Abstract 1925: MYBPC3, MYH6, TPM1, TNNC1 and TNNI3 Mutations Identified in 313 Patients With Dilated Cardiomyopathy
The genetic basis of familial dilated cardiomyopathy (FDC) has been well established, and 30 genes are implicated in its causation. However, investigating the mutation frequencies of these genes in large cohorts of patients with dilated cardiomyopathy (DCM) is challenging. Locus heterogeneity (many genes) and allelic heterogeneity (mutations involving any coding nucleotide) greatly complicate investigational strategies, and Sanger-based sequencing, still the gold standard, is expensive. From our cohort of carefully phenotyped DCM probands, 183 with FDC and 130 with idiopathic dilated cardiomyopathy (IDC), we utilized the NHLBI’s Resequencing and Genotyping Service (RS&G) in 2006 to perform bidirectional sequencing of genomic DNAs from these subjects in the coding sequence and near intron/exon boundaries of 6 DCM genes (MYH7, TNNT2, SCN5A, CSRP3, LBD3, and TCAP). We found mutations that were likely or possibly disease-causing in 32 probands (10.2%). To extend these findings, we recently performed bidirectional sequencing of five additional genes in the same cohort, again with RS&G support. In 38 probands, we identified 33 unique missense and 2 splice site variants (12.1% overall) that were absent in 253 control subjects (506 chromosomes). These included 15 probands (4.8%) with 12 missense and 2 splice site myosin binding protein C (MYBPC3) mutations, 12 probands (3.8%) with 10 α-myosin heavy chain (MYH6) mutations, six probands (1.9%) with six tropomyosin 1 (TPM1) mutations, four probands (1.3%) with four troponin C (TNNC1) mutations, and two probands (0.6%) with the same cardiac troponin I (TNNI3) mutation.

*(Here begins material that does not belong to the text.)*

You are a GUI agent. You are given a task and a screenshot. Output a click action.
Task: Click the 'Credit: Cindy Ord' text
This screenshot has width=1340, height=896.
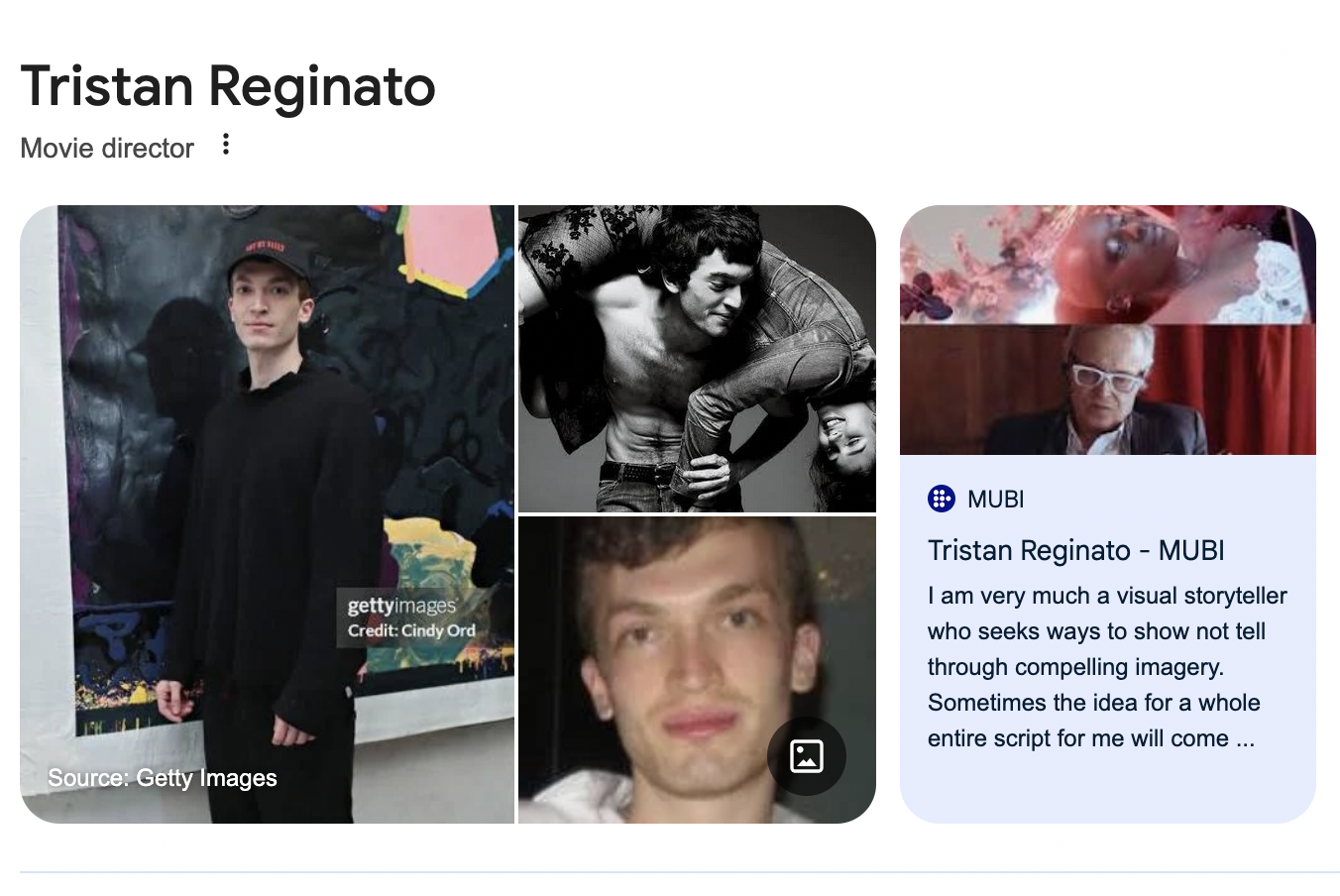click(411, 630)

These 38 probands included 14 of 130 with IDC (10.8%) and 24 of 183 with FDC (13.1%). Sequencing of all available relatives is underway to assess segregration of mutations with disease. Some probands harbor multiple mutations.
Conclusions: Mutations of these five genes each account for a significant fraction of the genetic cause of FDC/IDC. The frequency of mutations in these five genes is similar for IDC and FDC. The resequencing data from 11 genes in both RS&G studies collectively accounts for 22.3% of DCM.